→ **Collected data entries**
════════════════════

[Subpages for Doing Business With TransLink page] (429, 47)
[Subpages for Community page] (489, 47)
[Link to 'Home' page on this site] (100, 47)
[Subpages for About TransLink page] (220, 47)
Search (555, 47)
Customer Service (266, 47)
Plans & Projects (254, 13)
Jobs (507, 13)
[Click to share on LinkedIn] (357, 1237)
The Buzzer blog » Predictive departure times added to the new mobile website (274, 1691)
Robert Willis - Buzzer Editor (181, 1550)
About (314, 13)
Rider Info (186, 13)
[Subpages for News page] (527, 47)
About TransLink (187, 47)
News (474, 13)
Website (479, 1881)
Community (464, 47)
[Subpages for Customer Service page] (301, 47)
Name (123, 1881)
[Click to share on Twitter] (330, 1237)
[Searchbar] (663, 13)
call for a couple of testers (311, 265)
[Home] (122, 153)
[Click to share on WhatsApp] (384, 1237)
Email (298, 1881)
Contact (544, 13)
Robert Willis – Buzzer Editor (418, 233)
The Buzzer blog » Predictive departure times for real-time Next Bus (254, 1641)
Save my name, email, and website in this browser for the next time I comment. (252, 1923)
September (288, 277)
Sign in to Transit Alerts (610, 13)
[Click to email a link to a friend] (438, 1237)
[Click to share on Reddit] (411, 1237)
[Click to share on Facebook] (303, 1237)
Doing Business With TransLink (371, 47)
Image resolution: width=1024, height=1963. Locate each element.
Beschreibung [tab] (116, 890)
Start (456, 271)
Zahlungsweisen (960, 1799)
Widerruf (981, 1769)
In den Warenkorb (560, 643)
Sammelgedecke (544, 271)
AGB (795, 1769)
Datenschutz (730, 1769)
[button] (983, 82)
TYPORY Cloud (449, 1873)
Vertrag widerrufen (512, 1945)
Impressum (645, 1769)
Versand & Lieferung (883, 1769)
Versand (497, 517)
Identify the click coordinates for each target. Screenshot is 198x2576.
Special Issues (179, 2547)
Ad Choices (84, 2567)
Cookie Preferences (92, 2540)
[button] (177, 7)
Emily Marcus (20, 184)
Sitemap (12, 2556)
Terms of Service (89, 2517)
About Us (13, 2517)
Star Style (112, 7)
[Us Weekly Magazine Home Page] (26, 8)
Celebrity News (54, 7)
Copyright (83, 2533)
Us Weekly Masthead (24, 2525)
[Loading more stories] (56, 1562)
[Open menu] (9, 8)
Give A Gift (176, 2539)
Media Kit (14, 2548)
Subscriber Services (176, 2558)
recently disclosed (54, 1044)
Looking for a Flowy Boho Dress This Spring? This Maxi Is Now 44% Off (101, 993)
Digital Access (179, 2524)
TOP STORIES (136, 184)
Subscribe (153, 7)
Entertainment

════════════════════

→ **Action item**
Copy the entries word for word. Start at the first line and end with the line containing "call for a couple of testers (311, 265)".

→ **Your response**
[Subpages for Doing Business With TransLink page] (429, 47)
[Subpages for Community page] (489, 47)
[Link to 'Home' page on this site] (100, 47)
[Subpages for About TransLink page] (220, 47)
Search (555, 47)
Customer Service (266, 47)
Plans & Projects (254, 13)
Jobs (507, 13)
[Click to share on LinkedIn] (357, 1237)
The Buzzer blog » Predictive departure times added to the new mobile website (274, 1691)
Robert Willis - Buzzer Editor (181, 1550)
About (314, 13)
Rider Info (186, 13)
[Subpages for News page] (527, 47)
About TransLink (187, 47)
News (474, 13)
Website (479, 1881)
Community (464, 47)
[Subpages for Customer Service page] (301, 47)
Name (123, 1881)
[Click to share on Twitter] (330, 1237)
[Searchbar] (663, 13)
call for a couple of testers (311, 265)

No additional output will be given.